Source passage:
_ _ _ _

Philadelphia Hand to Shoulder Center wants to extend reach into suburbs
Philadelphia Hand to Shoulder Center executives, from left, Jennifer Kuruc, Dr. A. Lee Osterman and Andrew B. Cooney, at the practice’s King of Prussia location.
By John George
– Senior Reporter, Philadelphia Business Journal
Sep 27, 2018, 2:03pm
Already the country’s largest specialty practice of its kind, the Philadelphia Hand to Shoulder Center is looking to expand its reach.
“Over the next five to 10 years I can see us being at 50 to 60 practitioners,” said Dr. A. Lee Osterman, president of the 17-physician group. The growth would be by accomplished by adding physicians who would be affiliated with the practice.
Founded nearly five decades ago, the Center City-based Hand to Shoulder Center began opening satellite sites in the early 1990s. Today 17 hand specialists practice out of 18 offices that stretch from Wilkes Barre to Cape May, N.J.
“The doctors practice out of at least two or three different offices,” said Jennifer Kuruc, the group’s director of operations.
The practice last year handled about 155,000 individual patient visits, including 12,000 surgeries, for more than 30,000 individual patients
Andrew Cooney, executive director of the Philadelphia Hand to Shoulder Center, said two regions the practice is looking at for possible expansion are Delaware and the western Philadelphia suburbs.

_ _ _ _

(Dataset items)
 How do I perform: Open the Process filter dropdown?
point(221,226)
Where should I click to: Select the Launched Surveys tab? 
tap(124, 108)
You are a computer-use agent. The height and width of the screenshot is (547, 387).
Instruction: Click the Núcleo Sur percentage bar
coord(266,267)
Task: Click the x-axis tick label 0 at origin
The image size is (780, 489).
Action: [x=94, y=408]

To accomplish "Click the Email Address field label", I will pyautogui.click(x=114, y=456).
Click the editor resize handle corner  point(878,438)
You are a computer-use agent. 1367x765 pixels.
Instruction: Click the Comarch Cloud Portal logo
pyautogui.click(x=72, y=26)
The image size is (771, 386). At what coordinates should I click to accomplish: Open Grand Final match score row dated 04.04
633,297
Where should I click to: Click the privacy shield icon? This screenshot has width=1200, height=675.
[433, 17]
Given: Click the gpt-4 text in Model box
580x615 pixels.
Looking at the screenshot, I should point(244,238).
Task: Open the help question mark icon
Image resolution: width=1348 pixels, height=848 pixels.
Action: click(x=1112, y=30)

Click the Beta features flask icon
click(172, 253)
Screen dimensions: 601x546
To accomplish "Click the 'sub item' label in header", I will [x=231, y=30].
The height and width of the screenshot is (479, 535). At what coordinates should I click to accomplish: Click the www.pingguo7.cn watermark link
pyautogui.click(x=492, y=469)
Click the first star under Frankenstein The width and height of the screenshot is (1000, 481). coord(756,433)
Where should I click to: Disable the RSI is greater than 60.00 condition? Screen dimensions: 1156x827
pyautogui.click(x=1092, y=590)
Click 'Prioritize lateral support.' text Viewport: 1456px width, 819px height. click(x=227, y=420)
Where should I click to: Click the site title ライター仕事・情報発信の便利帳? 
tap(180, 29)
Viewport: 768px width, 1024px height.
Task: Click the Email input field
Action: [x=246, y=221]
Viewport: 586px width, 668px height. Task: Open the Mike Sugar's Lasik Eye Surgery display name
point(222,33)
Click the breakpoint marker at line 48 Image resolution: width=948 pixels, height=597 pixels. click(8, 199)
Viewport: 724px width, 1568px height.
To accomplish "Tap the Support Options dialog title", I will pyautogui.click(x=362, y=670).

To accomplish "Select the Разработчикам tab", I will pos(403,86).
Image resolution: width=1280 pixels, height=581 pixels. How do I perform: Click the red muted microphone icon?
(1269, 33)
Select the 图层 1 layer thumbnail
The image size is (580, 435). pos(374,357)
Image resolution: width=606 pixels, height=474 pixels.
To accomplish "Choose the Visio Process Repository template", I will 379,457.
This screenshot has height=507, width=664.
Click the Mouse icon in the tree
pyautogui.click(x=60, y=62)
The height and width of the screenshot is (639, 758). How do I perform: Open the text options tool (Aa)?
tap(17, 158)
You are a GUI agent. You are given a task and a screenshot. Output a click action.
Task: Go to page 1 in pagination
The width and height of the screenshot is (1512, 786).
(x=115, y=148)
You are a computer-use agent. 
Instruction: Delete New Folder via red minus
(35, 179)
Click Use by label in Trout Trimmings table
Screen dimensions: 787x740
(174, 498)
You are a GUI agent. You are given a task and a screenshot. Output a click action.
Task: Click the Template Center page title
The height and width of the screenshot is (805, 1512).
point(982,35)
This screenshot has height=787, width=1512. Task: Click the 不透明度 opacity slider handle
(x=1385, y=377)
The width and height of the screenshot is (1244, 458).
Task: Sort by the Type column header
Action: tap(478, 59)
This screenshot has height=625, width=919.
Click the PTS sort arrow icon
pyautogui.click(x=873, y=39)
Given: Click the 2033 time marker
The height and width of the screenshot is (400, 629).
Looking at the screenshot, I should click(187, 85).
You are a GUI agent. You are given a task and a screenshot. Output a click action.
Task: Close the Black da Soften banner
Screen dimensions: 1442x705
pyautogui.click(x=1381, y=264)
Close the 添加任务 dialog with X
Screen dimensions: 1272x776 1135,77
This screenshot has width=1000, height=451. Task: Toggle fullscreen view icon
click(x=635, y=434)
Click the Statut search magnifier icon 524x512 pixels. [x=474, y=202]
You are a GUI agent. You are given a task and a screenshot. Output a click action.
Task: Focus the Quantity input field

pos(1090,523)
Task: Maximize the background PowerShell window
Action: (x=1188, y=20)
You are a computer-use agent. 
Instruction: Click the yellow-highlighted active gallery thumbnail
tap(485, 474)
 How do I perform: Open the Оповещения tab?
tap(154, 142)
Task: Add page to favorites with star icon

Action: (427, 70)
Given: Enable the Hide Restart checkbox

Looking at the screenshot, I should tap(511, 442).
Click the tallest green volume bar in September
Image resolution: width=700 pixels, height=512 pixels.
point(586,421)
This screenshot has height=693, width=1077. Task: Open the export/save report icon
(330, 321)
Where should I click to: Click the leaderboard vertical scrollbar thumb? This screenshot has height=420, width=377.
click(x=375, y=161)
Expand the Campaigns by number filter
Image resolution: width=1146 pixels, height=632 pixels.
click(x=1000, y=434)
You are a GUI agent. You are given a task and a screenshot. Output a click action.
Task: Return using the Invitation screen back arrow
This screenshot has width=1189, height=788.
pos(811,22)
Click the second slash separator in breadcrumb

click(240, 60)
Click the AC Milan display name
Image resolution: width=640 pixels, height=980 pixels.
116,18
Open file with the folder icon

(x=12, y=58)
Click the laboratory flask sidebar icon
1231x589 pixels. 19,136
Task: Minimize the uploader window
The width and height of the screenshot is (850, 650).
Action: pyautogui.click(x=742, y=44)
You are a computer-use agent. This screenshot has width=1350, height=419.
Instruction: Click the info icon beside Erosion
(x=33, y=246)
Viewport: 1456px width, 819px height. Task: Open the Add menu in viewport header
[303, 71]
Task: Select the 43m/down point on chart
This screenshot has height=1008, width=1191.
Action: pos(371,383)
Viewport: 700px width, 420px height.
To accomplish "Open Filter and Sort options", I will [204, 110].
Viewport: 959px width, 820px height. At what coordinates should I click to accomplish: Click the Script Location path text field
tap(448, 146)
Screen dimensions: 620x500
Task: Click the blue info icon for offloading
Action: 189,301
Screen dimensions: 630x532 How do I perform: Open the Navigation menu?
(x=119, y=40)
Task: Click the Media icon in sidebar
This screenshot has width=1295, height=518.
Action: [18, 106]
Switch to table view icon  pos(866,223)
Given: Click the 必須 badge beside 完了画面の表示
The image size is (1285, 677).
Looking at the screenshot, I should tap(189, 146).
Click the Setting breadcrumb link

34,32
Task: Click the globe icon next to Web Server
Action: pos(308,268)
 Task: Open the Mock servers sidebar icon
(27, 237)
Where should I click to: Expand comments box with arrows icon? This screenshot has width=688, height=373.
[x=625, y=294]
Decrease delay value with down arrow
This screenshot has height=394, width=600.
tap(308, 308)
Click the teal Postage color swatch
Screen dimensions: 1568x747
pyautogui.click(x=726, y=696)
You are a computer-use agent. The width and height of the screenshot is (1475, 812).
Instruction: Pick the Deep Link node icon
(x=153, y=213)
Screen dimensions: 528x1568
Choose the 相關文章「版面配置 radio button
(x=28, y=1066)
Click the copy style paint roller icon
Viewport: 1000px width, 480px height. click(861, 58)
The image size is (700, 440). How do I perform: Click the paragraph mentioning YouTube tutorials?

_ _ _ _

What to do:
a) In the article about the Philadelphia Hand to Shoulder Center, which two regions is the practice considering for possible expansion?
b) Render this sentence from the Hand to Shoulder Center article in Spanish: "Already the country’s largest specialty practice of its kind, the Philadelphia Hand to Shoulder Center is looking to expand its reach."
c) Write the next few sentences of the Hand to Shoulder Center article, picking up after its final sentence.

Outputs by task:
a) Delaware and the western Philadelphia suburbs.

b) Siendo ya la consulta especializada más grande de su tipo en el país, el Philadelphia Hand to Shoulder Center busca ampliar su alcance.

c)
Historically the specialized field of hand care has been occupied by many small “mom and pop” practices, Osterman added, but now the demands for administrative support in areas from regulatory compliance to insurance documentation and electronic health records makes it difficult for orthopaedic doctors to stay separate from a larger multispecialty orthopaedic group like Rothman Institute Orthopaedics or midsize specialty practices like the Philadelphia Hand to Shoulder Center.
The hand surgical specialty, Osterman said, is a young field tracing its origins to the 1940s after World War II when doctors returned having developing an expertise in caring for injuries to the upper extremities. Prior to that, hand surgeries were handled by general and orthopaedic surgeons.
Drs. James Hunter and Lawrence H. Schneider, two of the military surgeons, started what was originally called the Hand Rehabilitation Center over a bakery on 9th street between Walnut and Locust streets in 1970. The field continued expanding in the 1980s as procedures such as microsurgery allowed surgeons to handle more complex cases — such as reattaching severed fingers.
In 1993, when Osterman joined the group, about 22 percent of orthopaedic surgeons were employees on a salaried basis as part of a larger group or health system. Today that number is 61 percent.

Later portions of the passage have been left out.